W. J. COOPER. The gentleman whose name heads this sketch is well known throughout the section in which he resides as a man of unblemished reputation, whose energy, perseverance and integrity have placed him in an independent financial position and has won for him the respect of his fellow-citizens. The fine farm on which he resides comprises 178 acres of land, but he is also the owner of real estate in other parts of the county which amounts to some 500 acres. He has ever been an enterprising, thorough and practical farmer, and his valuable property is looked after in a manner that would at once indicate his thorough knowledge of his calling. In connection with his farming operations he is the owner of a fine steam grist mill and cotton gin, both of which have proven very successful, and as he is located about eleven miles from Marshall, his mills are largely patronized. He is a product of the county in which he is now living, his birth occurring May 18, 1854, therefore it is not to be greatly wondered at that he has every interest of the county warmly at heart and at all times manifests much public spirit. His parents, Newton and Sadie (Thornton) Cooper, were born on Tennessee soil and were there reared and married, their removal to Arkansas taking place in October, 1853. They purchased a good farm on Bear Creek and up to his death, in 1889, the father followed farming as a livelihood and became independent. He was a soldier in the Union Army during the Civil War, was courageous, faithful and loyal, and served for eighteen months during the latter part of the struggle. He was a member of the A. F. & A. M., was a Republican in politics and was an industrious, enterprising and honorable man. His widow survives him and makes her home with her son, W. J. Cooper, on the old place on which she first settled on coming to this country. She bore her husband seven children as follows: W. J.; Riley B., who is in Idaho; Nancy J., deceased; N. D., who is a resident of Florida; T. B., who is residing in Van Buren County, Arkansas; C. G., deceased, and C. I., who is living in this country.

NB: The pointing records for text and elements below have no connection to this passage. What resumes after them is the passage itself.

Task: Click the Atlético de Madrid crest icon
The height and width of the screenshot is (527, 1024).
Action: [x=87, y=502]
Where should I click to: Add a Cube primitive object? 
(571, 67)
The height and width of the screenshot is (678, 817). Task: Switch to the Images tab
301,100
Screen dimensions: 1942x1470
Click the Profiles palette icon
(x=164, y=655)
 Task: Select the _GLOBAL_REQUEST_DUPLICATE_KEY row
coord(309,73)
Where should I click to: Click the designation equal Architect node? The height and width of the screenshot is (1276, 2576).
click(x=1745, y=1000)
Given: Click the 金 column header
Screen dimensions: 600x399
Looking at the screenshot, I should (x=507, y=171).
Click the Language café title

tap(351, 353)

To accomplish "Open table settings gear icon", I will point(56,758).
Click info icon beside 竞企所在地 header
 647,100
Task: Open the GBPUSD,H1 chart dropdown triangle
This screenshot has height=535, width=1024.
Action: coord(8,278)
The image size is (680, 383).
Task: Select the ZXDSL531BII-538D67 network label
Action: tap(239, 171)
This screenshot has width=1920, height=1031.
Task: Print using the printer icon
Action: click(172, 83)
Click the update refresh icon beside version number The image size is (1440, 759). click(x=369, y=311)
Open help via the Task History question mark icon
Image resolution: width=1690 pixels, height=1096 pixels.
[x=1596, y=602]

The subject of this sketch was reared on the old home farm and it has continued to be his home all his life. He was married in 1870 to Miss Esther Van Dime, who was reared in Yell County, Arkansas, a daughter of Reuben Van Dime, who was taken from life in Searcy County, but was called upon to mourn the death of his wife in 1879, she leaving him with three children to care for: James S., Mary M. and Mitchell. His second wife was Malinda Britt, also a native of Yell County, and after her death he married Miss Savannah Stringer, a daughter of John Stringer, and three children have been born of this union: John N., Robert P. and Myrtle. Upon the death of the mother of these children he married his fourth and present wife, who was Mrs. Mary Henchey, a daughter of Aleck Bohanan, and to Mr. and Mrs. Cooper one child has been given: Claude N. Like his father before him, Mr. Cooper is a stanch Republican in politics, and although he has always been interested in the success of his party, he has never been an aspirant for office, his business interest fully occupying his time and attention.



A Reminiscent History of the Ozark Region: comprising a condensed general history, a brief descriptive history of each county, and numerous biographical sketches of prominent citizens of such counties. Chicago: Goodspeed Brothers Publishers. 1894.